After a while he went back to Belfast to go to university, but for several years he lived in limbo – spending his summer holidays and often Christmas with his mum, while his dad was in places like Saudi Arabia brokering mysterious deals, training bodyguards and providing false passports.

Pamela's livelihood was also pretty shady. She had her own junk shop, The Whatnot, in an underground arcade in Central Joburg where she soon had built up a community of dodgy drinking buddies that may have been the dregs of humanity – but they always helped her out.

It was a hard existence. Scrapes with the law, electricity and water disconnections and an empty fridge were common. It's amazing they were able to keep a bright face on things.
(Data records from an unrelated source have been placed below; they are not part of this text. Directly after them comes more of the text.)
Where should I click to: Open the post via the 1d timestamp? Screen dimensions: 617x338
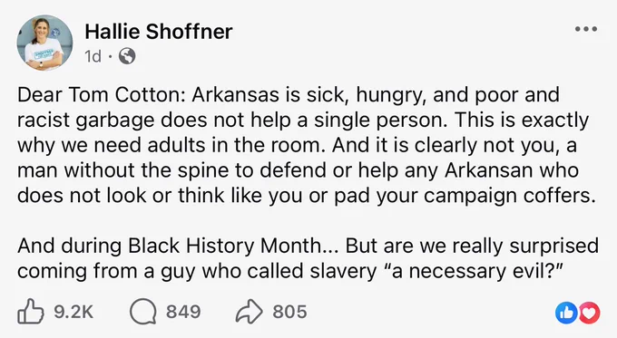point(93,56)
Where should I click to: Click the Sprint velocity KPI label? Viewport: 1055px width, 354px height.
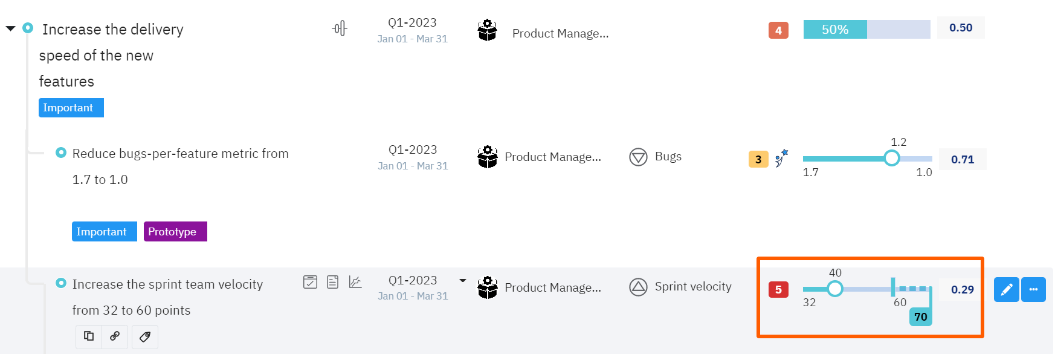(x=692, y=287)
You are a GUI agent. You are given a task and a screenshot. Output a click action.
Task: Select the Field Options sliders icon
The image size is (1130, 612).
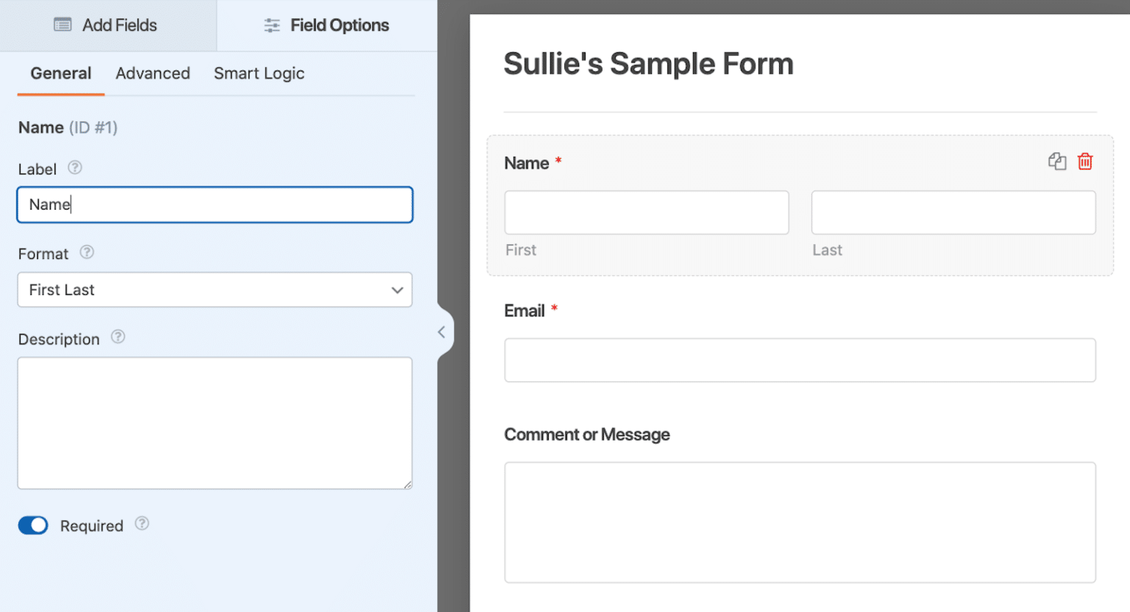click(x=271, y=24)
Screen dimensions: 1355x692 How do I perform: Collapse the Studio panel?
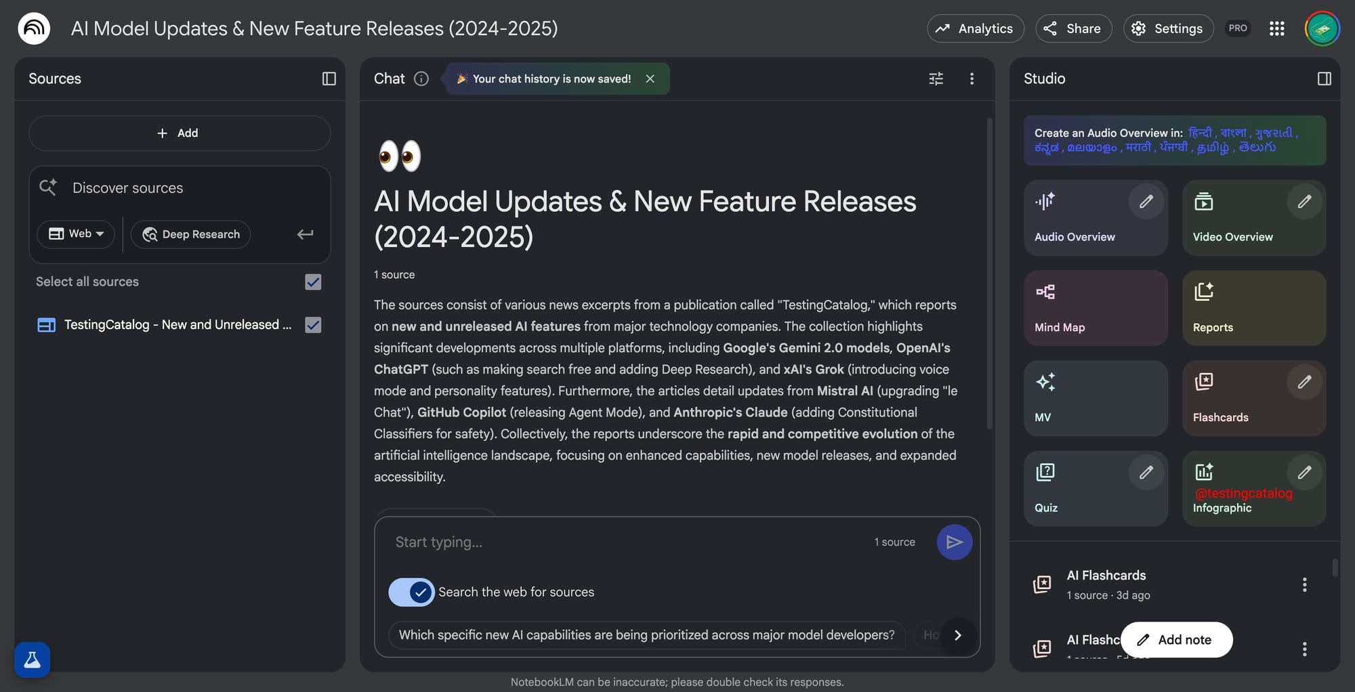[x=1324, y=79]
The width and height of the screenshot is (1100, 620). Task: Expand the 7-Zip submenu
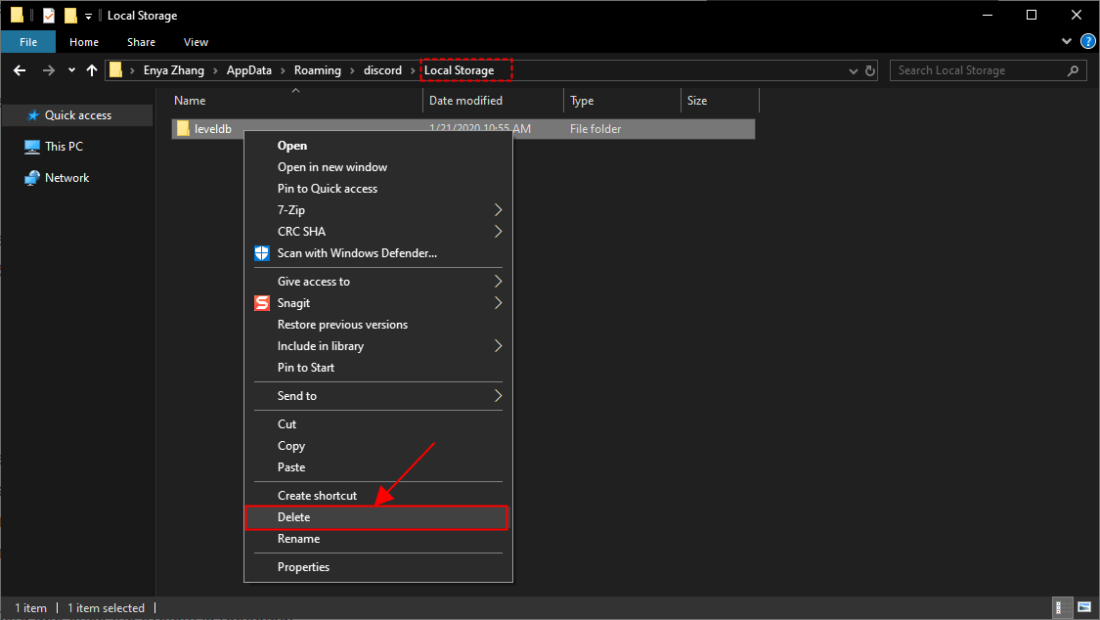click(498, 210)
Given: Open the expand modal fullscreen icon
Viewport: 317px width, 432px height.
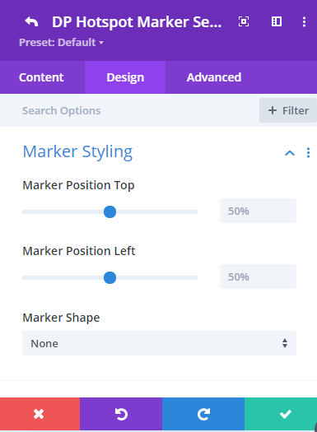Looking at the screenshot, I should point(244,21).
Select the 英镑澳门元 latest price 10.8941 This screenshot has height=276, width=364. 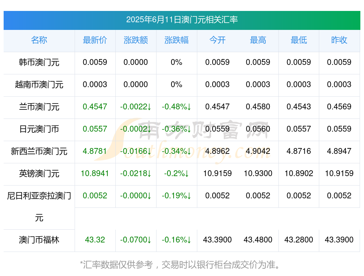95,174
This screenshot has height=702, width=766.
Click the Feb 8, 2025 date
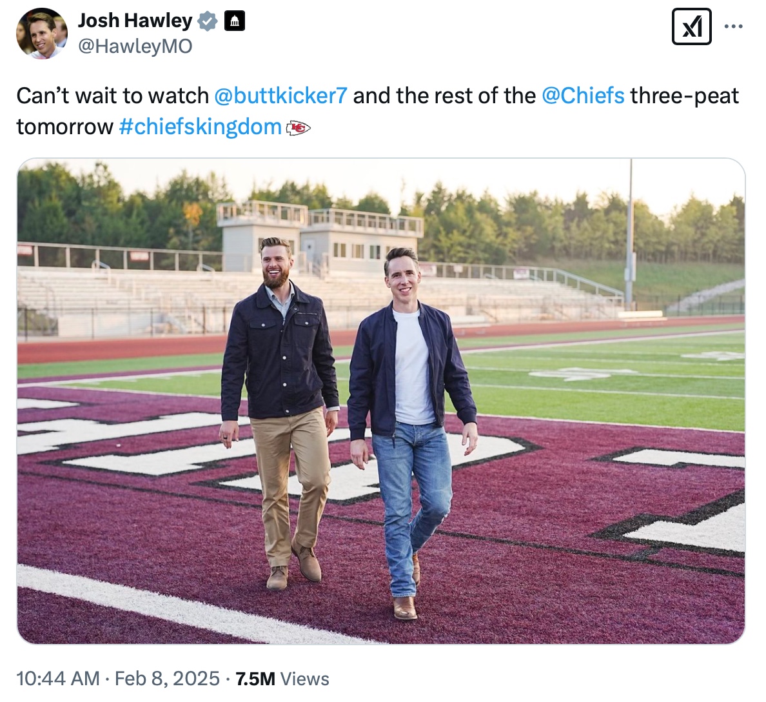tap(167, 679)
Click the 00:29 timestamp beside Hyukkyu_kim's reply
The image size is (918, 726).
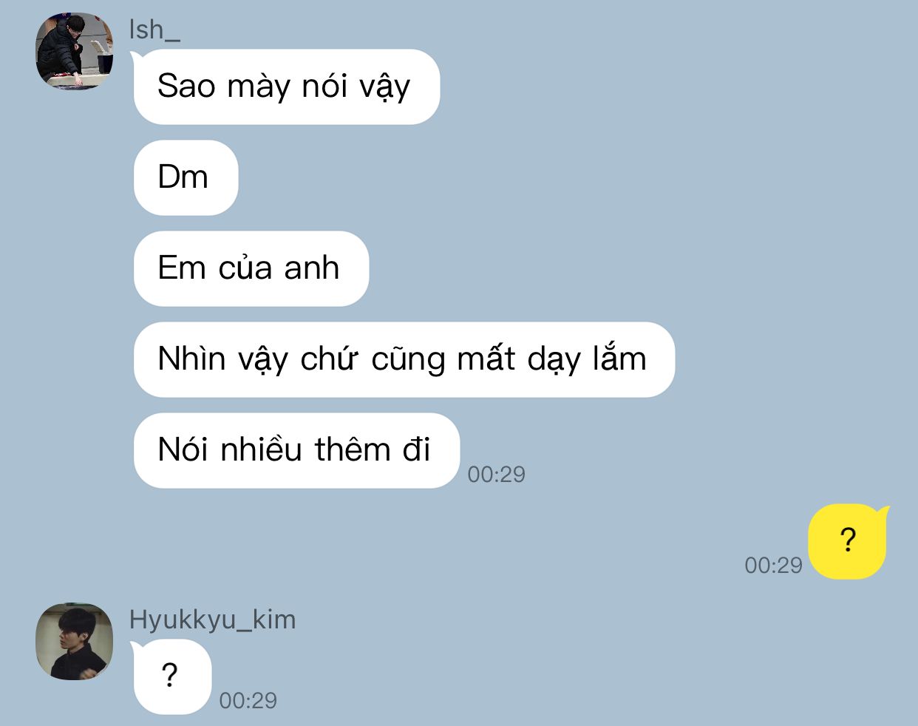[x=248, y=700]

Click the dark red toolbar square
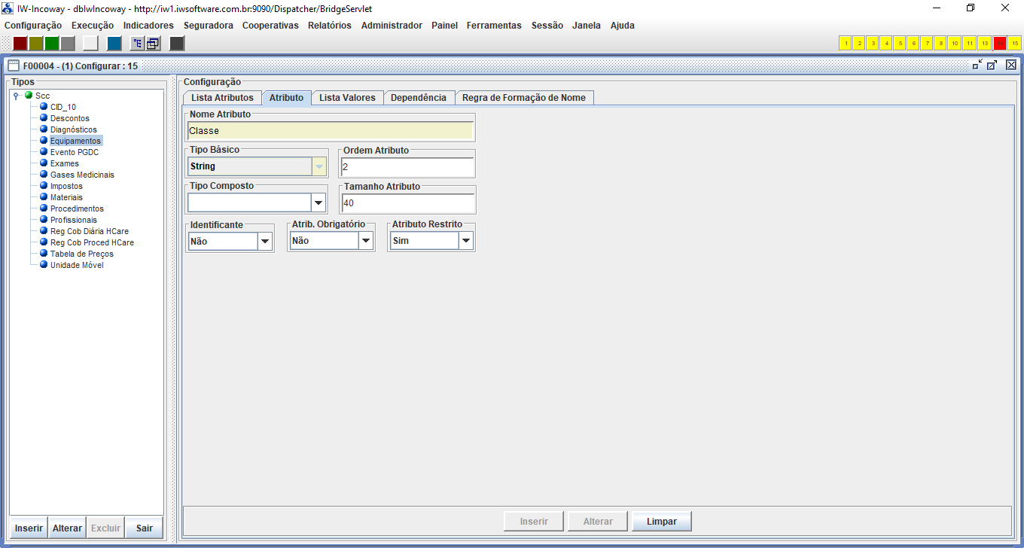point(20,44)
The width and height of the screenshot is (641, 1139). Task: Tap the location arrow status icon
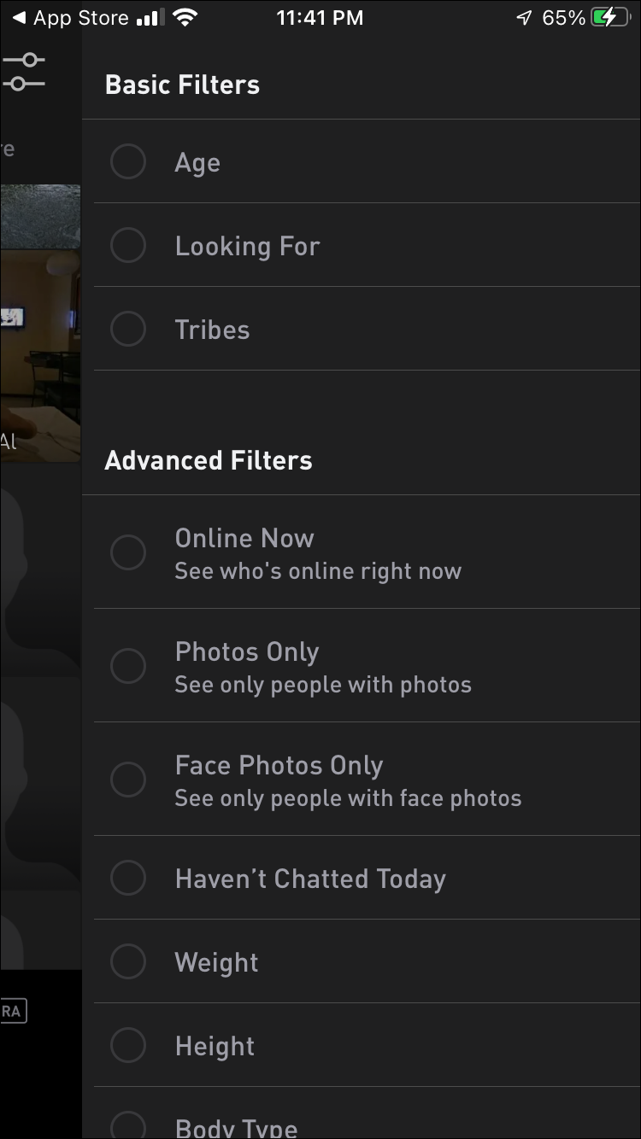pyautogui.click(x=524, y=17)
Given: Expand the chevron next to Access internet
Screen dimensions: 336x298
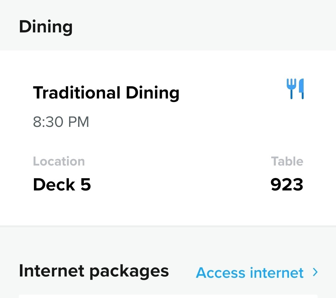Looking at the screenshot, I should tap(315, 272).
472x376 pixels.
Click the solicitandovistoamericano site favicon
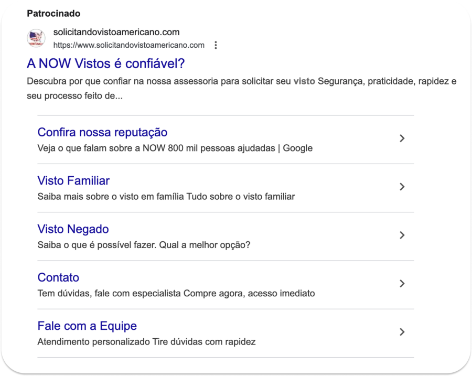click(x=36, y=38)
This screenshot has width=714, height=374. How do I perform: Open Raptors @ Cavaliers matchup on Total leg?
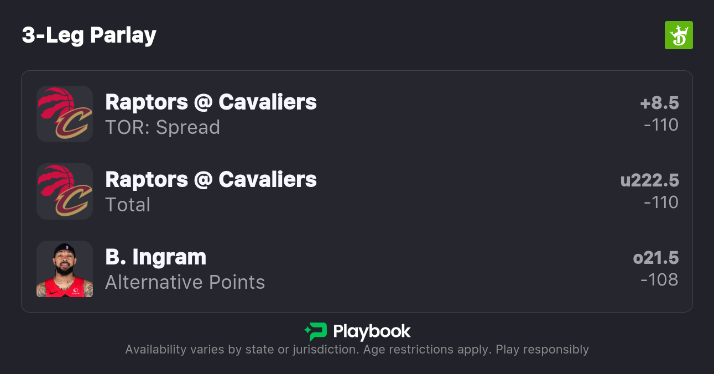click(x=211, y=180)
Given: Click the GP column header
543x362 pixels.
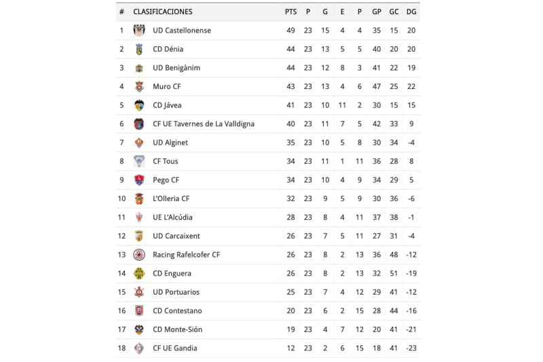Looking at the screenshot, I should pos(377,12).
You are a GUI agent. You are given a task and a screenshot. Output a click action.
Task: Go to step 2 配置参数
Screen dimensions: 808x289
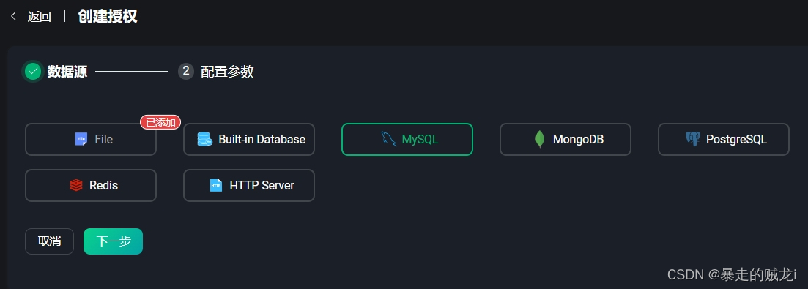pos(216,72)
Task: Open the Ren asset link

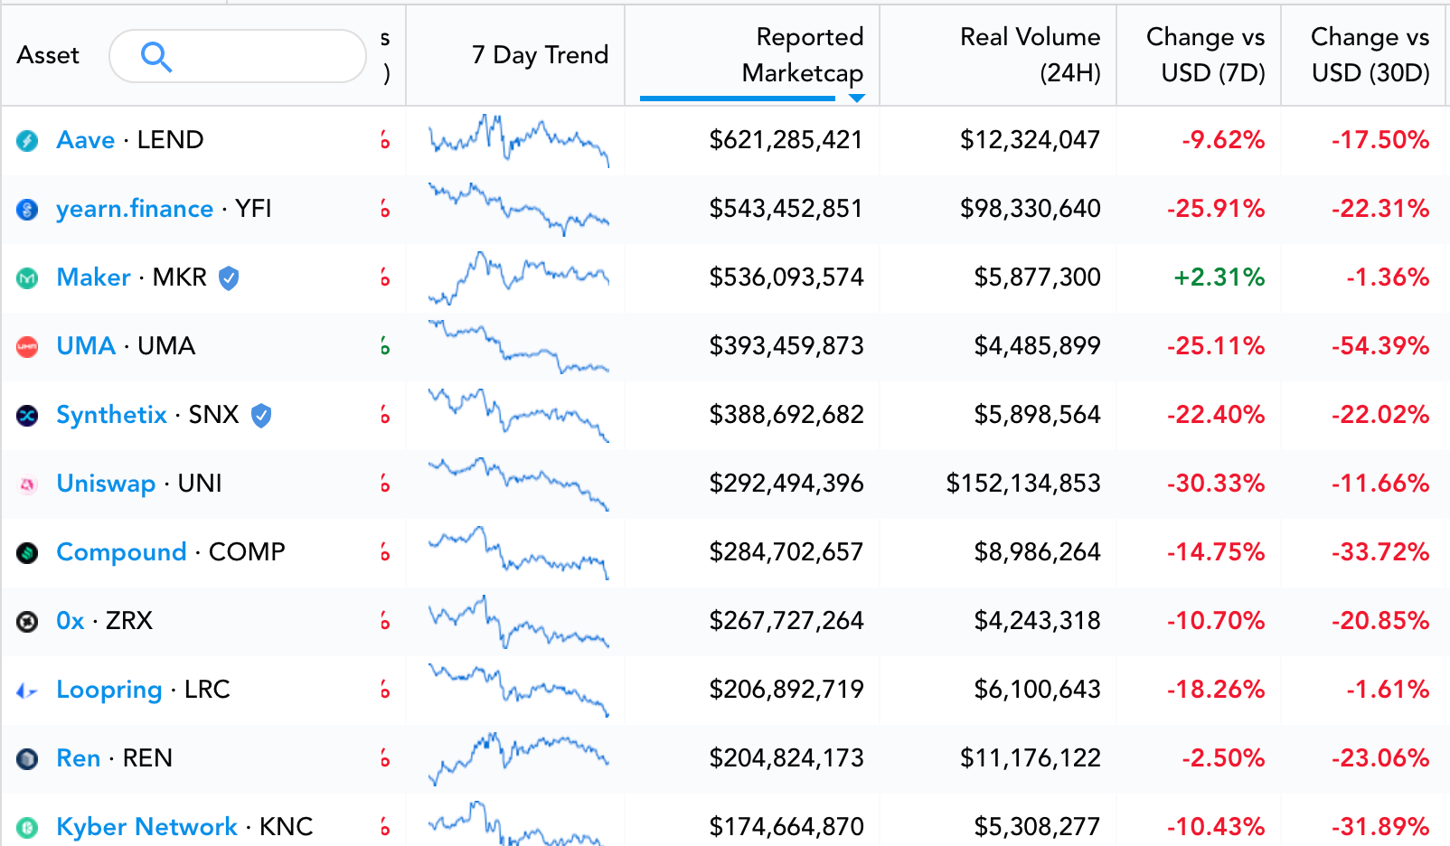Action: point(79,758)
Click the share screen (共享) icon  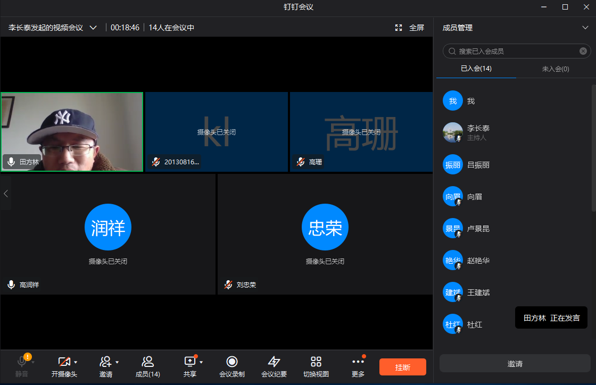point(190,362)
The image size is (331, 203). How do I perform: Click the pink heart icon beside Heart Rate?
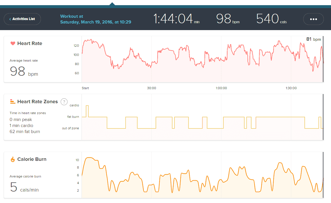pyautogui.click(x=13, y=44)
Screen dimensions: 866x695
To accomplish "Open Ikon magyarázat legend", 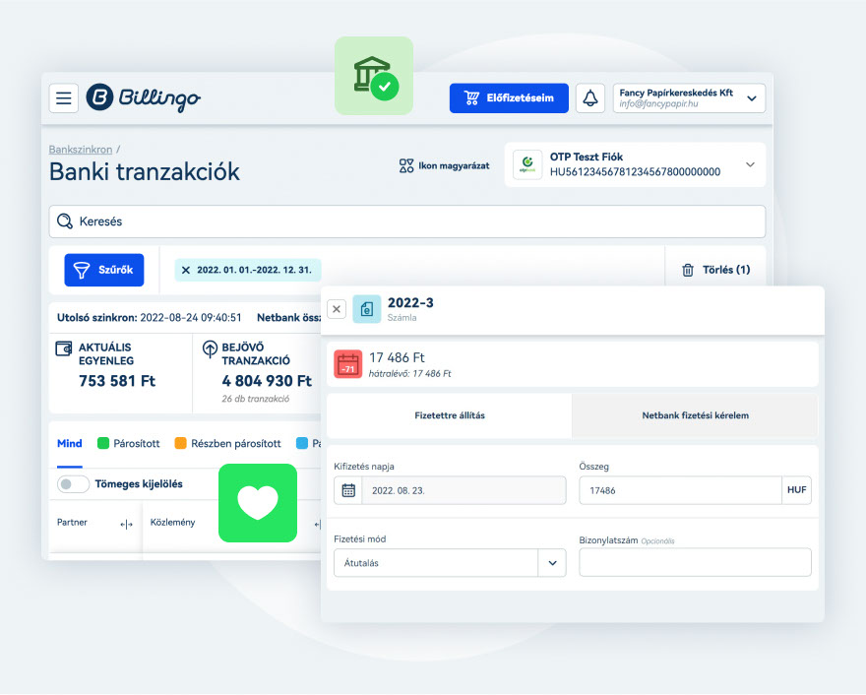I will [x=444, y=165].
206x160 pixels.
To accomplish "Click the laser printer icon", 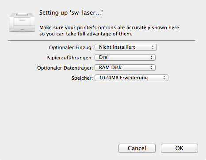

Pamela's ingenuity in getting the family out of scrapes is admirable. Buffered by a strong faith in the alternative she seemed to have a magnetic effect on people - bringing out the decency in traffic officers, bailiffs and thieves.

It was not until Tim got a steady job in the BBC that life straightened out. After years of living a precarious existence there was some regular income and the dark adventures of Yeoville and Hillbrow settled down.

Although his parents never really grew up, and in some ways were quite selfish, they never stopped loving him and he was grateful for what they did give him – a good education and a resilience that stuck.

It was clear films were a great escape and there are constant references peppering the book. He lived a dual existence and nobody in university in Belfast and then Cambridge knew he had an other life of supporting his parents and keeping the show on the road.

This really is an intriguing insight into the underground world of Joburg in the Seventies and is the first book I have read written in that time when apartheid is not an issue – it is a book about people and not race.

Tim Ecott's style is clean and easy to read and will drag you in quickly. Never bitter, funny and always frank, it's a remarkable account of life as a poor white guy in South Africa and how to keep ploughing on in times of disaster.